Right from the start Italeri included a good many poses in their cavalry sets, and the ones here are a fine selection. As with earlier sets there is another figure with sword pointed forward, and though again it is less than perfect it is a worthy attempt. Several of the men are using their carbines, which is unusual for most sets, and the officer is particularly unusual in that he seems to be passing something in his hand.
This set is subtitled 'Garde du Corps', but in truth most Prussian cuirassiers looked much like these figures in 1806. The uniform is generally very well done, though there are some failings in this department. The most apparent is the hat, which was a type of tricorn so heavily modified as to resemble a bicorn. This was worn with the front edge over the left eye, which meant the right corner was down over the right eye. Though the hat has been accurately modelled here, the angle at which it is worn varies enormously. The plumed (front) side is shown (correctly) over the left eye (man charging with sword outstretched), over the right eye (man firing carbine), square to the face (man drawing sword) and square to the ear (officer). So if the sword-outstretched figure and the officer are compared, one must be wearing his hat the wrong way round as they are complete opposites. While it could be argued that this angle might shift during the course of battle, it seems the main consideration was the convenience of the mould. All the troopers have their sword belt visible when this should be covered by a sash 13cm wide. Finally the officer has been given a sabretache when they did not have them.

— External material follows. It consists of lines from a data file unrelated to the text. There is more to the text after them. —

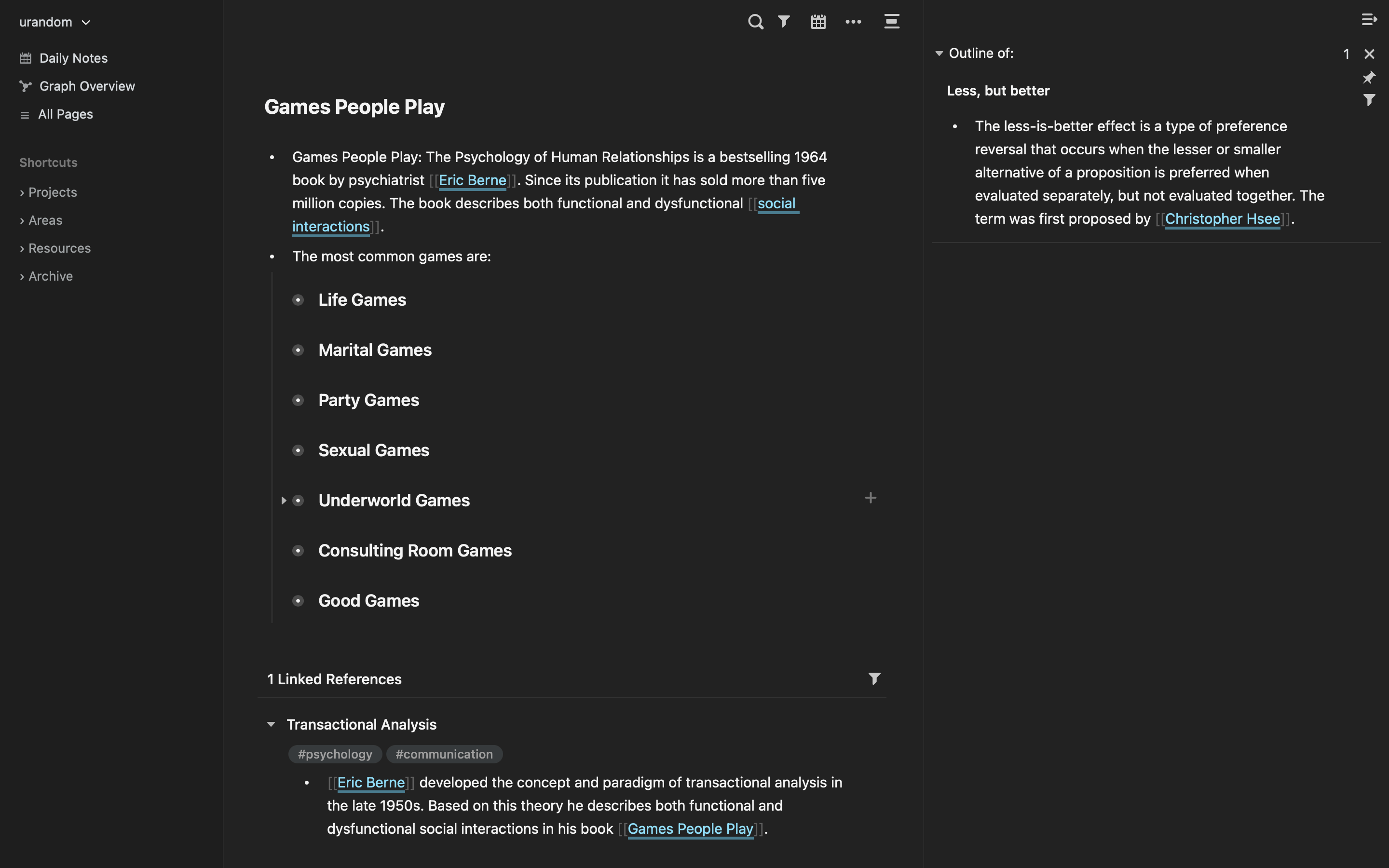
Task: Click the Underworld Games block bullet
Action: pyautogui.click(x=298, y=501)
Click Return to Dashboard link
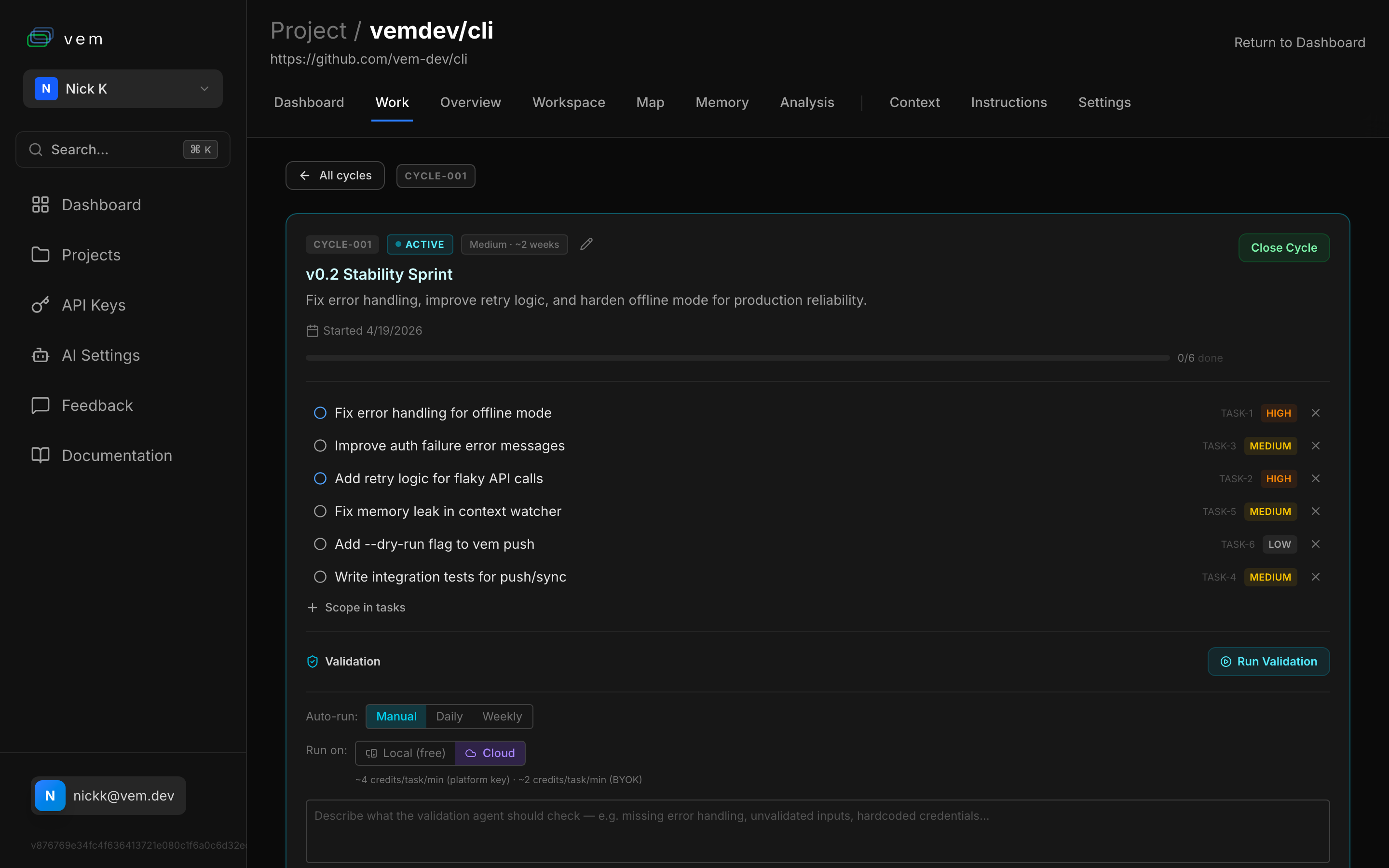Image resolution: width=1389 pixels, height=868 pixels. coord(1299,42)
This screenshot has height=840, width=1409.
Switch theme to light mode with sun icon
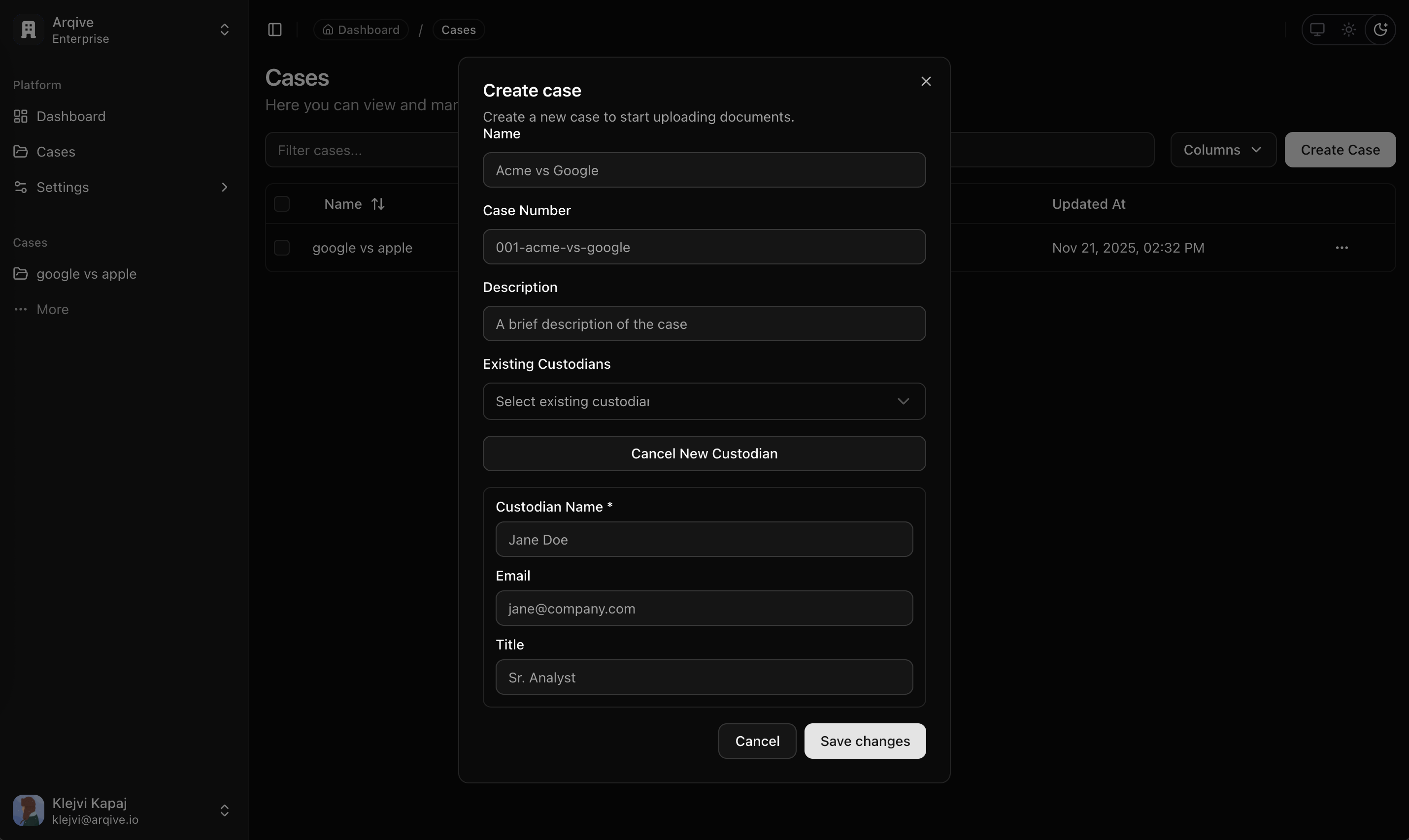pos(1348,30)
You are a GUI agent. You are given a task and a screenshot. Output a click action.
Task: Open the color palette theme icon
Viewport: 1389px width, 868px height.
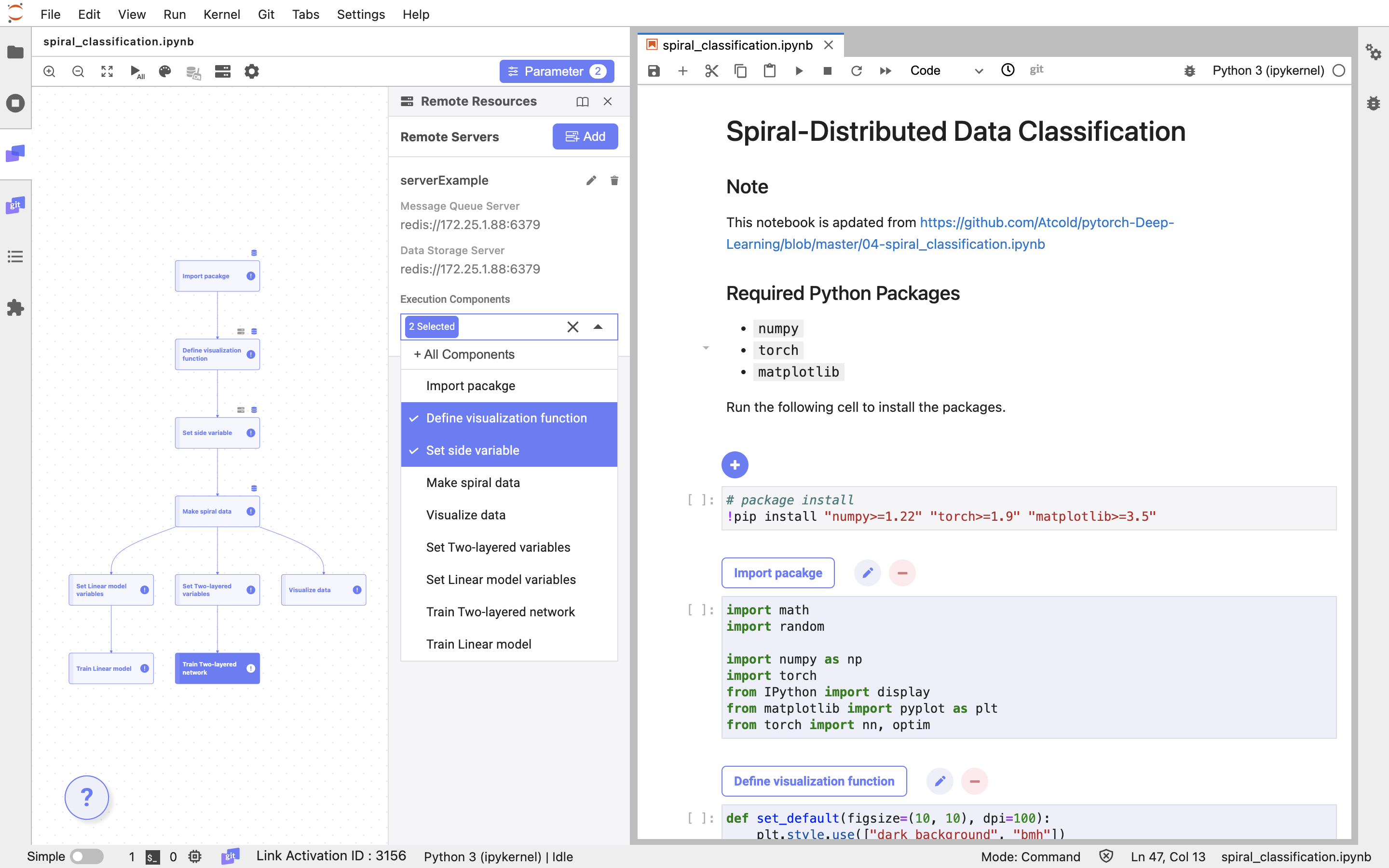pyautogui.click(x=165, y=72)
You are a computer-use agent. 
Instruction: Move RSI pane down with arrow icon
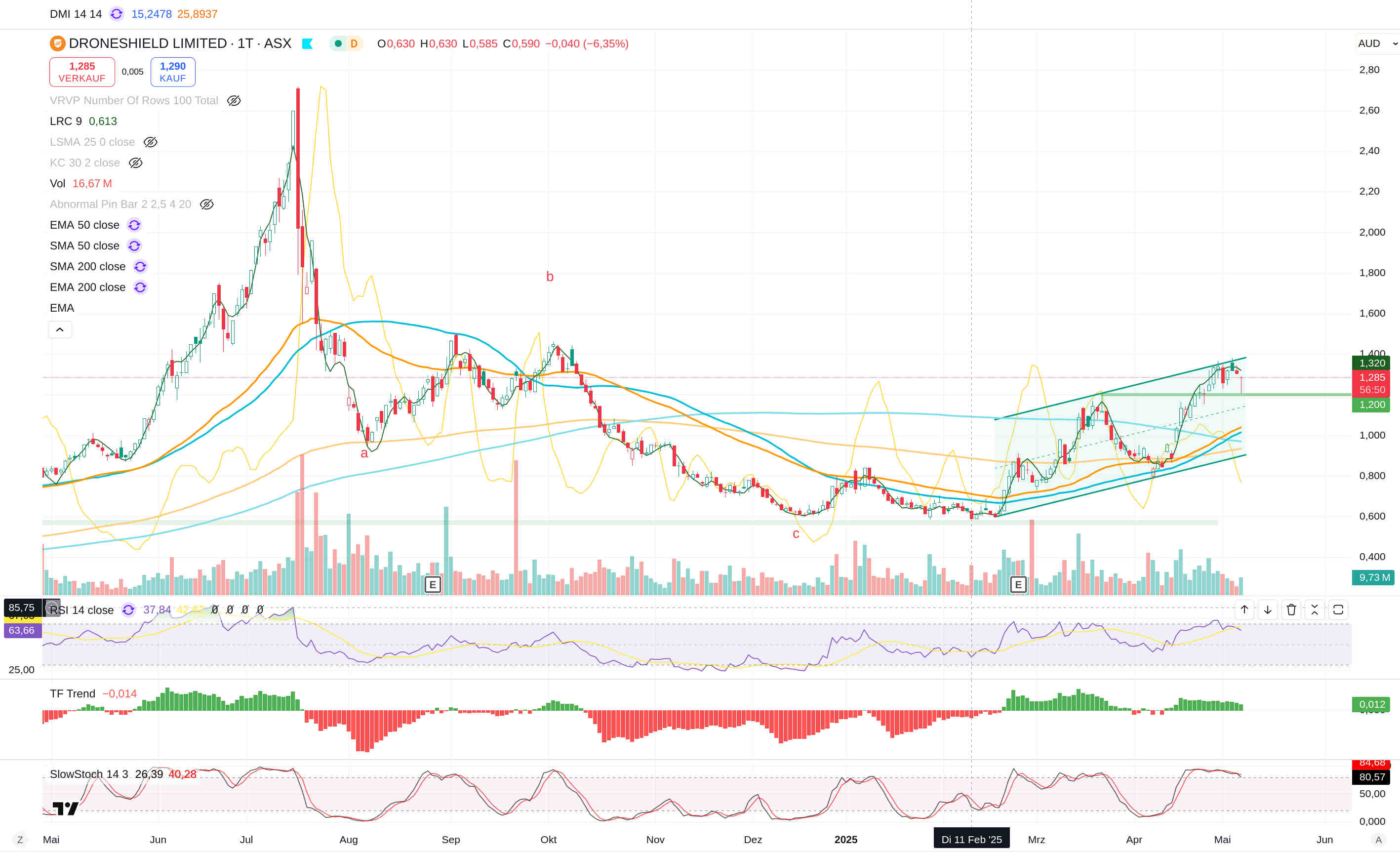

All the horses are lacking any form of kit when they should have a greatcoat bag at the very least. Also the cuirassiers had two pistols on the front of the saddle, but in this set one horse has one pistol and the others have none at all. However the saddle cloth has been correctly done. The poses are the usual selection, and it is nice to see a standing horse for the man firing his carbine.
The detail is good and clear, and there is little flash. These figures have been given very large heads, which is a feature some people find attractive, but we prefer anatomical accuracy so we were not keen on the style of sculpting. As with all Italeri sets the figures grip their horses really well.
Though we complain about the confusion over the hats and the large heads, this is a nice-looking set. With so many poses it is a pity that a standard bearer was not included, but the poses are all useful. At a time when most manufacturers concentrated on Waterloo, it was a refreshing change to see a major company address an earlier conflict, in this case Jena. Curiously Italeri have declined to produce any other 1806 Prussian sets so far, but one set is better than none, and this set has a lot going for it.